**EXERCISE GOAL**: The entries below need to be transcribed verbatim.

───

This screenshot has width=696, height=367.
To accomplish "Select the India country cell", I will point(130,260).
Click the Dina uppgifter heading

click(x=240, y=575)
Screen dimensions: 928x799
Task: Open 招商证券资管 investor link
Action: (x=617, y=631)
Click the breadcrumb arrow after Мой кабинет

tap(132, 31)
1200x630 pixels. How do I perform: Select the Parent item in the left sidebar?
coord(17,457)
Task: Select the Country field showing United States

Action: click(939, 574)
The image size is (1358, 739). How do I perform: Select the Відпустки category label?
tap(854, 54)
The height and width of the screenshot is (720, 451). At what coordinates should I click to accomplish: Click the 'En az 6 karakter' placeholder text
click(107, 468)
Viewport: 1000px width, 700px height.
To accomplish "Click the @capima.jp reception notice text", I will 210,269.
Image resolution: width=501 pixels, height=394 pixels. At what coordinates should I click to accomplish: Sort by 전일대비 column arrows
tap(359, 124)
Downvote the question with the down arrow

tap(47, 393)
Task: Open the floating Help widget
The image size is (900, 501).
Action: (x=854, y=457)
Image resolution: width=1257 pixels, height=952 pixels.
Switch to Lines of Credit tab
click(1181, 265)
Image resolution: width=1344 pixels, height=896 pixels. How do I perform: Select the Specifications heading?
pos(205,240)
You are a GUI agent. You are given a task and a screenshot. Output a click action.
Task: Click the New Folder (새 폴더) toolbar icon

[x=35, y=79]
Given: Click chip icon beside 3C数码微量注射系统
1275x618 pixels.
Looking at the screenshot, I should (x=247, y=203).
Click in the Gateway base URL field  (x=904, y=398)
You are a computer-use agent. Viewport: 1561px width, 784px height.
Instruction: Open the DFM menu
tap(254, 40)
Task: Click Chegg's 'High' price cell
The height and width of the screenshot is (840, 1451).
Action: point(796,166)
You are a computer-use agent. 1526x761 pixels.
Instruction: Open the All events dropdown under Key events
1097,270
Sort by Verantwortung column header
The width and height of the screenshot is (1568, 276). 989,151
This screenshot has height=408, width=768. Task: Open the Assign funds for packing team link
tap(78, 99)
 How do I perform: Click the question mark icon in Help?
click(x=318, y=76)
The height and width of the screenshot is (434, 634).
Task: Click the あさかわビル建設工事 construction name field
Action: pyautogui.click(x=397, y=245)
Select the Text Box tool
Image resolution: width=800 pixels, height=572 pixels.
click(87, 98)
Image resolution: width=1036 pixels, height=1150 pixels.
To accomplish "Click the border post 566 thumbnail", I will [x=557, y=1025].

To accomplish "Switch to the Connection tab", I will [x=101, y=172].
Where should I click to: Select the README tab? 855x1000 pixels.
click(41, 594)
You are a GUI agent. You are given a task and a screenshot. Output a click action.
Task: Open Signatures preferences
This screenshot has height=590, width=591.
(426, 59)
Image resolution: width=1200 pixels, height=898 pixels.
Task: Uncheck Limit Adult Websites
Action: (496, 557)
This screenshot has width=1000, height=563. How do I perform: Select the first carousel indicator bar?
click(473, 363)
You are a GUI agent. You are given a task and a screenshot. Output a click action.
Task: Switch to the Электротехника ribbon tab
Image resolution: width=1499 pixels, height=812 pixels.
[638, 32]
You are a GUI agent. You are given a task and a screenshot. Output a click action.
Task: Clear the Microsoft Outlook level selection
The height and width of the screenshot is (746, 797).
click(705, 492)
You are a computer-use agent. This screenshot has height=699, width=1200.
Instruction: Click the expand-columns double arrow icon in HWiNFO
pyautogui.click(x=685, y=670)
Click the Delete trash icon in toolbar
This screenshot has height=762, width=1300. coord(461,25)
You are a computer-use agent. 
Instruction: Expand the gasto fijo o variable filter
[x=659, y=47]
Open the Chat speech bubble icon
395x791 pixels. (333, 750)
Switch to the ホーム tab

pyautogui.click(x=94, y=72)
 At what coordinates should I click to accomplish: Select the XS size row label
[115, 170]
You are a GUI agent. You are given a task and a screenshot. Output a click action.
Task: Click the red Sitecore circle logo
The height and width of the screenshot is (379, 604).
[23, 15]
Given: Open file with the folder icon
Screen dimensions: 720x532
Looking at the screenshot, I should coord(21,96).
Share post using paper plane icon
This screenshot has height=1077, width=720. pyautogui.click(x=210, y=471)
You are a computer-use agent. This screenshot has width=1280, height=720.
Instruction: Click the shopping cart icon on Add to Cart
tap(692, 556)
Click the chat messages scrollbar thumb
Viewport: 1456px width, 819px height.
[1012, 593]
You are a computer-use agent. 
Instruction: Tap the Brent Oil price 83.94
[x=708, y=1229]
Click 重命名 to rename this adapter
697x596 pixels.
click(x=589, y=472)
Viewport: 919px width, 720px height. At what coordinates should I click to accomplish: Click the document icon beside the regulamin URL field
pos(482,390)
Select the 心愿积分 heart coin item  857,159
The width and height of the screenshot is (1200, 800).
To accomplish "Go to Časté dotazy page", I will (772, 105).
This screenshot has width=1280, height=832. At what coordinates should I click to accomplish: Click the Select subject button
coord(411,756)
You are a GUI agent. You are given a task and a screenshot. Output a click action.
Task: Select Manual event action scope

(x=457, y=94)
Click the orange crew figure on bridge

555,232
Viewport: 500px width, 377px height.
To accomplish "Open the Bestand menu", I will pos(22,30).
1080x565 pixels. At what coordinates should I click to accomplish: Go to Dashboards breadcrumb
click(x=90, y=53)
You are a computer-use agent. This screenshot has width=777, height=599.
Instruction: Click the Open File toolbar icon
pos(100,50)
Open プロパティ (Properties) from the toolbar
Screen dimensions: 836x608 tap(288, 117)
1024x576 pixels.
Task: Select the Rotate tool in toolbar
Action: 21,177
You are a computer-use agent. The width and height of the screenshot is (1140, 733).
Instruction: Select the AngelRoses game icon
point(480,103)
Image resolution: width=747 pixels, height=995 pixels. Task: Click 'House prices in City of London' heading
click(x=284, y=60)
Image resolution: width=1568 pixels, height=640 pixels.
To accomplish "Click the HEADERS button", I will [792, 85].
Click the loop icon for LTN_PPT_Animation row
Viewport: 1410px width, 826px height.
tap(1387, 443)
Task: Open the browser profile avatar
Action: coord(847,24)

───

**SOLUTION TO THIS EXERCISE**:
This screenshot has width=696, height=367.
To accomplish "Select the India country cell", I will point(130,260).
Click the Dina uppgifter heading

click(x=240, y=575)
Screen dimensions: 928x799
Task: Open 招商证券资管 investor link
Action: (x=617, y=631)
Click the breadcrumb arrow after Мой кабинет

tap(132, 31)
1200x630 pixels. How do I perform: Select the Parent item in the left sidebar?
coord(17,457)
Task: Select the Country field showing United States

Action: click(939, 574)
The image size is (1358, 739). How do I perform: Select the Відпустки category label?
tap(854, 54)
The height and width of the screenshot is (720, 451). At what coordinates should I click to accomplish: Click the 'En az 6 karakter' placeholder text
click(107, 468)
Viewport: 1000px width, 700px height.
To accomplish "Click the @capima.jp reception notice text", I will 210,269.
Image resolution: width=501 pixels, height=394 pixels. At what coordinates should I click to accomplish: Sort by 전일대비 column arrows
tap(359, 124)
Downvote the question with the down arrow

tap(47, 393)
Task: Open the floating Help widget
The image size is (900, 501).
Action: (x=854, y=457)
Image resolution: width=1257 pixels, height=952 pixels.
Switch to Lines of Credit tab
click(1181, 265)
Image resolution: width=1344 pixels, height=896 pixels. How do I perform: Select the Specifications heading?
pos(205,240)
You are a GUI agent. You are given a task and a screenshot. Output a click action.
Task: Click the New Folder (새 폴더) toolbar icon

[x=35, y=79]
Given: Click chip icon beside 3C数码微量注射系统
1275x618 pixels.
Looking at the screenshot, I should (x=247, y=203).
Click in the Gateway base URL field  (x=904, y=398)
You are a computer-use agent. Viewport: 1561px width, 784px height.
Instruction: Open the DFM menu
tap(254, 40)
Task: Click Chegg's 'High' price cell
The height and width of the screenshot is (840, 1451).
Action: point(796,166)
You are a computer-use agent. 1526x761 pixels.
Instruction: Open the All events dropdown under Key events
1097,270
Sort by Verantwortung column header
The width and height of the screenshot is (1568, 276). 989,151
This screenshot has height=408, width=768. Task: Open the Assign funds for packing team link
tap(78, 99)
 How do I perform: Click the question mark icon in Help?
click(x=318, y=76)
The height and width of the screenshot is (434, 634).
Task: Click the あさかわビル建設工事 construction name field
Action: pyautogui.click(x=397, y=245)
Select the Text Box tool
Image resolution: width=800 pixels, height=572 pixels.
click(87, 98)
Image resolution: width=1036 pixels, height=1150 pixels.
To accomplish "Click the border post 566 thumbnail", I will [x=557, y=1025].

To accomplish "Switch to the Connection tab", I will [x=101, y=172].
Where should I click to: Select the README tab? 855x1000 pixels.
click(41, 594)
You are a GUI agent. You are given a task and a screenshot. Output a click action.
Task: Open Signatures preferences
This screenshot has height=590, width=591.
(426, 59)
Image resolution: width=1200 pixels, height=898 pixels.
Task: Uncheck Limit Adult Websites
Action: (496, 557)
This screenshot has width=1000, height=563. How do I perform: Select the first carousel indicator bar?
click(473, 363)
You are a GUI agent. You are given a task and a screenshot. Output a click action.
Task: Switch to the Электротехника ribbon tab
Image resolution: width=1499 pixels, height=812 pixels.
[638, 32]
You are a GUI agent. You are given a task and a screenshot. Output a click action.
Task: Clear the Microsoft Outlook level selection
The height and width of the screenshot is (746, 797).
click(705, 492)
You are a computer-use agent. This screenshot has height=699, width=1200.
Instruction: Click the expand-columns double arrow icon in HWiNFO
pyautogui.click(x=685, y=670)
Click the Delete trash icon in toolbar
This screenshot has height=762, width=1300. coord(461,25)
You are a computer-use agent. 
Instruction: Expand the gasto fijo o variable filter
[x=659, y=47]
Open the Chat speech bubble icon
395x791 pixels. (333, 750)
Switch to the ホーム tab

pyautogui.click(x=94, y=72)
 At what coordinates should I click to accomplish: Select the XS size row label
[115, 170]
You are a GUI agent. You are given a task and a screenshot. Output a click action.
Task: Click the red Sitecore circle logo
The height and width of the screenshot is (379, 604).
[23, 15]
Given: Open file with the folder icon
Screen dimensions: 720x532
Looking at the screenshot, I should coord(21,96).
Share post using paper plane icon
This screenshot has height=1077, width=720. pyautogui.click(x=210, y=471)
You are a computer-use agent. This screenshot has width=1280, height=720.
Instruction: Click the shopping cart icon on Add to Cart
tap(692, 556)
Click the chat messages scrollbar thumb
Viewport: 1456px width, 819px height.
[1012, 593]
You are a computer-use agent. 
Instruction: Tap the Brent Oil price 83.94
[x=708, y=1229]
Click 重命名 to rename this adapter
697x596 pixels.
click(x=589, y=472)
Viewport: 919px width, 720px height. At what coordinates should I click to accomplish: Click the document icon beside the regulamin URL field
pos(482,390)
Select the 心愿积分 heart coin item  857,159
The width and height of the screenshot is (1200, 800).
To accomplish "Go to Časté dotazy page", I will (772, 105).
This screenshot has width=1280, height=832. At what coordinates should I click to accomplish: Click the Select subject button
coord(411,756)
You are a GUI agent. You are given a task and a screenshot. Output a click action.
Task: Select Manual event action scope

(x=457, y=94)
Click the orange crew figure on bridge

555,232
Viewport: 500px width, 377px height.
To accomplish "Open the Bestand menu", I will pos(22,30).
1080x565 pixels. At what coordinates should I click to accomplish: Go to Dashboards breadcrumb
click(x=90, y=53)
You are a computer-use agent. This screenshot has width=777, height=599.
Instruction: Click the Open File toolbar icon
pos(100,50)
Open プロパティ (Properties) from the toolbar
Screen dimensions: 836x608 tap(288, 117)
1024x576 pixels.
Task: Select the Rotate tool in toolbar
Action: 21,177
You are a computer-use agent. The width and height of the screenshot is (1140, 733).
Instruction: Select the AngelRoses game icon
point(480,103)
Image resolution: width=747 pixels, height=995 pixels. Task: Click 'House prices in City of London' heading
click(x=284, y=60)
Image resolution: width=1568 pixels, height=640 pixels.
To accomplish "Click the HEADERS button", I will [792, 85].
Click the loop icon for LTN_PPT_Animation row
Viewport: 1410px width, 826px height.
tap(1387, 443)
Task: Open the browser profile avatar
Action: coord(847,24)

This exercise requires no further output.